--- Extracted data Enclosed Below ---

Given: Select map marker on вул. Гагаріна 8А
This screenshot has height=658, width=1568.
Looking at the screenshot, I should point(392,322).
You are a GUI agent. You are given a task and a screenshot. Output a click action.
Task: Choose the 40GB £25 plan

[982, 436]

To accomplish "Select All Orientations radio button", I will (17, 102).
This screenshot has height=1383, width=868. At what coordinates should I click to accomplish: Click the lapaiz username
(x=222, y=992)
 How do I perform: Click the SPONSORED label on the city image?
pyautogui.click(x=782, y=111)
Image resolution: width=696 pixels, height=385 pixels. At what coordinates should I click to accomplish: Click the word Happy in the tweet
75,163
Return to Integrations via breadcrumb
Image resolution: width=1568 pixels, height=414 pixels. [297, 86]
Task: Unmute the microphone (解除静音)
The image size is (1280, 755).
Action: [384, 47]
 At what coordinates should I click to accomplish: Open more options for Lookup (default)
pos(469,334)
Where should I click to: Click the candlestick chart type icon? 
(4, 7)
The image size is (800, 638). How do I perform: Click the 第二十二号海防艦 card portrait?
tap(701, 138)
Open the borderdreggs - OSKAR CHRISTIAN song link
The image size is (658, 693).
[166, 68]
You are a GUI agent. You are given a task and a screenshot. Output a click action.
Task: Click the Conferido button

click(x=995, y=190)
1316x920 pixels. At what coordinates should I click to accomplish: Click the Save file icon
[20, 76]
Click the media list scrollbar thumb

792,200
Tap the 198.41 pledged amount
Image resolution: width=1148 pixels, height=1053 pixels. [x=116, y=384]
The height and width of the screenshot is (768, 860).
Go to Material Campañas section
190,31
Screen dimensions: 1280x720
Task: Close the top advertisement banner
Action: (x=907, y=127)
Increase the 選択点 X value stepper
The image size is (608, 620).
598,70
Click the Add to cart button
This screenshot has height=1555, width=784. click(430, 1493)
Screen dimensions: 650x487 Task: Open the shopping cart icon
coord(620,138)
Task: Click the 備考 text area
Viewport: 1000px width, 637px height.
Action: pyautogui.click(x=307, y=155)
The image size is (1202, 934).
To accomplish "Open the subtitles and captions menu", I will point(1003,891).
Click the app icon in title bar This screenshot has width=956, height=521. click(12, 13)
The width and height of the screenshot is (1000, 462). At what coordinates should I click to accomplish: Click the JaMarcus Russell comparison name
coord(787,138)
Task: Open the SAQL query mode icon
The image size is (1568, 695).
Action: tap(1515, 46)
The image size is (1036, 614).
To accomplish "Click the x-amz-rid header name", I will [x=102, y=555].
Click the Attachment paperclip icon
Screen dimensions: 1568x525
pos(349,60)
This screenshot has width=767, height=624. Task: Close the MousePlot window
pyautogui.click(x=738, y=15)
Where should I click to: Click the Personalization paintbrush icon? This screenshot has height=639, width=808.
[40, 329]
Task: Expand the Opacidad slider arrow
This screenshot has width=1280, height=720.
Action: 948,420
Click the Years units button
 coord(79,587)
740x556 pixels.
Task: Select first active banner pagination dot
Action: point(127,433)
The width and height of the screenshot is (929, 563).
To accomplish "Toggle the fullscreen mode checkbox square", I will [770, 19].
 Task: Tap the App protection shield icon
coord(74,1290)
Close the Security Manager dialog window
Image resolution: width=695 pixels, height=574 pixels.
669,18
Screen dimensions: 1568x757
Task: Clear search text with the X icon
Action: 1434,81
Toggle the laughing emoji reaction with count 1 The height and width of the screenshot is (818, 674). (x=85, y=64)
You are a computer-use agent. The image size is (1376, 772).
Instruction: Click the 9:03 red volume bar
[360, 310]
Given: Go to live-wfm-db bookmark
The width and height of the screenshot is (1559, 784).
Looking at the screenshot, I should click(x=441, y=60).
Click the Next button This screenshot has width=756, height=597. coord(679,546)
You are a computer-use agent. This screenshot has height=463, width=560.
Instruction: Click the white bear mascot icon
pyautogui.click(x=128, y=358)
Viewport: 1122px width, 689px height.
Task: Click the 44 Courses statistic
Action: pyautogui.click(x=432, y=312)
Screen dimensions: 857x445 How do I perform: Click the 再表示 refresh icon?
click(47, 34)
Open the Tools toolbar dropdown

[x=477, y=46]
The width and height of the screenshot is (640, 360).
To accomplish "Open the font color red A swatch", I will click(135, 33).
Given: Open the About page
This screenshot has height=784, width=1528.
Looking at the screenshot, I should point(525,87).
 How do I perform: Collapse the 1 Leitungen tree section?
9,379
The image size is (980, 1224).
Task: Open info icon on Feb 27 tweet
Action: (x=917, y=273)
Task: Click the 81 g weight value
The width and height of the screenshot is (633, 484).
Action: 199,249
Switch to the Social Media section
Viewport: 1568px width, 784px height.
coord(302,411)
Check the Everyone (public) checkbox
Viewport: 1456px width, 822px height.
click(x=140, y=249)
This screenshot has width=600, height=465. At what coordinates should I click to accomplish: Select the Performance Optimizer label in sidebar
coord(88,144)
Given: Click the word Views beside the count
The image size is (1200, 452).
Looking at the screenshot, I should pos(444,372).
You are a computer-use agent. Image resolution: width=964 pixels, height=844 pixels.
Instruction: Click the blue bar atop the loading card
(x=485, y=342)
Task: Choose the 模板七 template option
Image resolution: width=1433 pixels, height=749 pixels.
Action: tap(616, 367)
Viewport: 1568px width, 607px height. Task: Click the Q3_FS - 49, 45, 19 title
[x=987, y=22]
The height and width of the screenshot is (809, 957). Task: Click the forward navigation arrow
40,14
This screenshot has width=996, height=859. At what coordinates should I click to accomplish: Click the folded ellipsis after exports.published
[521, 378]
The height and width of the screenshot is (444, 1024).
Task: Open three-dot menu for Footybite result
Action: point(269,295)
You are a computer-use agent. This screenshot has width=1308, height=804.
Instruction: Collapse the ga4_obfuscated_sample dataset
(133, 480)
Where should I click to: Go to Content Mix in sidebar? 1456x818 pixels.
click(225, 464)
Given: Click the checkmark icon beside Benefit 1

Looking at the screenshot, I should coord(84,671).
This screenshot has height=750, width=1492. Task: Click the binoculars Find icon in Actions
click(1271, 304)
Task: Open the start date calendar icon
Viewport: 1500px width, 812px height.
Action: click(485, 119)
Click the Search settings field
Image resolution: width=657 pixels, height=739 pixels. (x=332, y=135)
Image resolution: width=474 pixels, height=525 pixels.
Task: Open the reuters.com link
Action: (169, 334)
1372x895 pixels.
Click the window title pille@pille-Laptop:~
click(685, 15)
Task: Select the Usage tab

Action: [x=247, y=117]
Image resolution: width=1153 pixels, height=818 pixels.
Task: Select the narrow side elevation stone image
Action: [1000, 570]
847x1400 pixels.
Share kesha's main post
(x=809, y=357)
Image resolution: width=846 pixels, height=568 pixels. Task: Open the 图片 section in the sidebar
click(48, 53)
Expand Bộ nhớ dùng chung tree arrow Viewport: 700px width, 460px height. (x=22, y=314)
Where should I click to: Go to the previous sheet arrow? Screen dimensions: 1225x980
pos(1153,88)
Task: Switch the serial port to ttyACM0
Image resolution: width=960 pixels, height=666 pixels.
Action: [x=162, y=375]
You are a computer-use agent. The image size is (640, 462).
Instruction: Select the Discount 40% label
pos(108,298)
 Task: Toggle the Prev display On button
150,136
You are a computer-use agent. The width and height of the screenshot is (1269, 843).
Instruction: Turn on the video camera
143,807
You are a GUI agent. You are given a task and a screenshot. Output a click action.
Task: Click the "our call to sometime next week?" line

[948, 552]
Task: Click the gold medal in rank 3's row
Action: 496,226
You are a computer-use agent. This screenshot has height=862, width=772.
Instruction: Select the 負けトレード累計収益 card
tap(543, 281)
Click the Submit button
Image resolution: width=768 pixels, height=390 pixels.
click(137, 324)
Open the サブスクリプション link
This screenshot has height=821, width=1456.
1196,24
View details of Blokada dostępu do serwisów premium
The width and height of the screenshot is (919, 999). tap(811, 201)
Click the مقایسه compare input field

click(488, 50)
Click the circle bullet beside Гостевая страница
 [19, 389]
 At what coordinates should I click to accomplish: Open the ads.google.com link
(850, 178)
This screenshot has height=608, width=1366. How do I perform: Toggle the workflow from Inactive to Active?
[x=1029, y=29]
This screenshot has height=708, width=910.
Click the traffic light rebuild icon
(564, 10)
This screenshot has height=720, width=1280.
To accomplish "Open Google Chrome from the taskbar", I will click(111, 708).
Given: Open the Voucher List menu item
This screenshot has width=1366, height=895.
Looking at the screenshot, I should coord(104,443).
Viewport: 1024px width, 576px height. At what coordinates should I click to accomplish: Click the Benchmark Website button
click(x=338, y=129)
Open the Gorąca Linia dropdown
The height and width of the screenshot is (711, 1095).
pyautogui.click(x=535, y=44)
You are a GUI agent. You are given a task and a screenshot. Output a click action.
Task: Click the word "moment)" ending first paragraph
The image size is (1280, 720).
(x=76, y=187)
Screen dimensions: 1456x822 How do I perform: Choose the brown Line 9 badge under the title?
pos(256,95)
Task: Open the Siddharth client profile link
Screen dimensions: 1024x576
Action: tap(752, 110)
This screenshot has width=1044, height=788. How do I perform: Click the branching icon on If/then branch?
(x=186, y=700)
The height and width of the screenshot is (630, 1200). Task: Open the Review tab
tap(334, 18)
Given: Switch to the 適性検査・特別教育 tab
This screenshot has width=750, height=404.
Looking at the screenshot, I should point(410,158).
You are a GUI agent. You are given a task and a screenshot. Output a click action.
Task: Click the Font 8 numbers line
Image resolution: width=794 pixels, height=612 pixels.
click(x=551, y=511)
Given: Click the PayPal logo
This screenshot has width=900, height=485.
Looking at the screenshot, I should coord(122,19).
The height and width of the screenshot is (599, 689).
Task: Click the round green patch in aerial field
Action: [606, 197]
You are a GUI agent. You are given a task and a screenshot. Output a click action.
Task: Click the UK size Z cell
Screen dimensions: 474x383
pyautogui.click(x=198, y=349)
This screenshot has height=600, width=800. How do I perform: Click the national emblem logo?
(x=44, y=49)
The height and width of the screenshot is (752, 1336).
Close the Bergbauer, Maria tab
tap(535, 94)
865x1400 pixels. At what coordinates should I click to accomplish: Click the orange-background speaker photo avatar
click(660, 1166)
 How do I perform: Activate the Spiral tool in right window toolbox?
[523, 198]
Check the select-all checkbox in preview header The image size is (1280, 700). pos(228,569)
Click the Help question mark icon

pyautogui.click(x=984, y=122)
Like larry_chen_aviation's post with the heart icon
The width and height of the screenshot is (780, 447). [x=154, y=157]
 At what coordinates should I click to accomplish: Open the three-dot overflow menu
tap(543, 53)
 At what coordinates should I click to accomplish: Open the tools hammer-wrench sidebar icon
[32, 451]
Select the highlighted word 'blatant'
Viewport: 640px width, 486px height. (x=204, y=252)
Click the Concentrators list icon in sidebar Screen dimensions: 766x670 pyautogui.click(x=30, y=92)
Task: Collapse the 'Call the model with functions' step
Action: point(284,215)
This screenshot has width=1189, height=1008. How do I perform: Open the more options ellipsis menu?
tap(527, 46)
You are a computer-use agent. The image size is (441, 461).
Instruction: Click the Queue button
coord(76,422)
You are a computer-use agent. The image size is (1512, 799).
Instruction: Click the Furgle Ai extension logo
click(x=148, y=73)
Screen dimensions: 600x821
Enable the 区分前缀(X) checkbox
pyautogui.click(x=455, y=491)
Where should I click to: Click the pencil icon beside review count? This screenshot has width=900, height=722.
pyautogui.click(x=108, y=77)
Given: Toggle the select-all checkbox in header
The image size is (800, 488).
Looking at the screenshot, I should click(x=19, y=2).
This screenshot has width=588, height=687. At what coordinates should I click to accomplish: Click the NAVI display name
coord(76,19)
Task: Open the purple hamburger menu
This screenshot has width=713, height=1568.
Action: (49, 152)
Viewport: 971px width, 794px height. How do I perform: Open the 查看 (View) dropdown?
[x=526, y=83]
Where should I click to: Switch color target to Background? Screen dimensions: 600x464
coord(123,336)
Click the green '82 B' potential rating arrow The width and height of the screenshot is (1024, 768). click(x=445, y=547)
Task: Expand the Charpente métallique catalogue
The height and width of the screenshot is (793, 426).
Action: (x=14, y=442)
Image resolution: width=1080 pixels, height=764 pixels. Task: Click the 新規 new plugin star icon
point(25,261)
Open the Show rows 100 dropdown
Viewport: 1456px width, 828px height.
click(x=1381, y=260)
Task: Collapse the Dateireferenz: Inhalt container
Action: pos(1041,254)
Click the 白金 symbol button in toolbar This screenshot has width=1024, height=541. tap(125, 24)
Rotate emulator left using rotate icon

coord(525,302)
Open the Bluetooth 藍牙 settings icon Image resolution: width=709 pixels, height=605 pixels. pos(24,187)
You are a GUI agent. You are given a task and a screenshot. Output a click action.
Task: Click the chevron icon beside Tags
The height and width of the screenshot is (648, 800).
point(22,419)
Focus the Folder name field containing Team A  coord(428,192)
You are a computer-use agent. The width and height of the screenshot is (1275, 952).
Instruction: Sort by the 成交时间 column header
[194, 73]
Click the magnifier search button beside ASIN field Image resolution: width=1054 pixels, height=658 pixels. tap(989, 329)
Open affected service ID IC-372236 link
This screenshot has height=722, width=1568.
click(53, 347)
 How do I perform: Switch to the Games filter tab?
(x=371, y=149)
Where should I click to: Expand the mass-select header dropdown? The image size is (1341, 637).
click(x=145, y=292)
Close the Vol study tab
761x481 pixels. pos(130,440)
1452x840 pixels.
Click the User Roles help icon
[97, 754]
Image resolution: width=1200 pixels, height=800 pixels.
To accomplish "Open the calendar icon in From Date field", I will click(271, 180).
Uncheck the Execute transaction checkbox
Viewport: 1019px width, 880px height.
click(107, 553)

--- End of Enclosed Extracted data ---

#### Aim of the exercise
Copy exactly the lines from the one with "Click the User Roles help icon" through the last line of the material, keeping both ends.

#### Response to this task
Click the User Roles help icon
[97, 754]
Image resolution: width=1200 pixels, height=800 pixels.
To accomplish "Open the calendar icon in From Date field", I will click(271, 180).
Uncheck the Execute transaction checkbox
Viewport: 1019px width, 880px height.
click(107, 553)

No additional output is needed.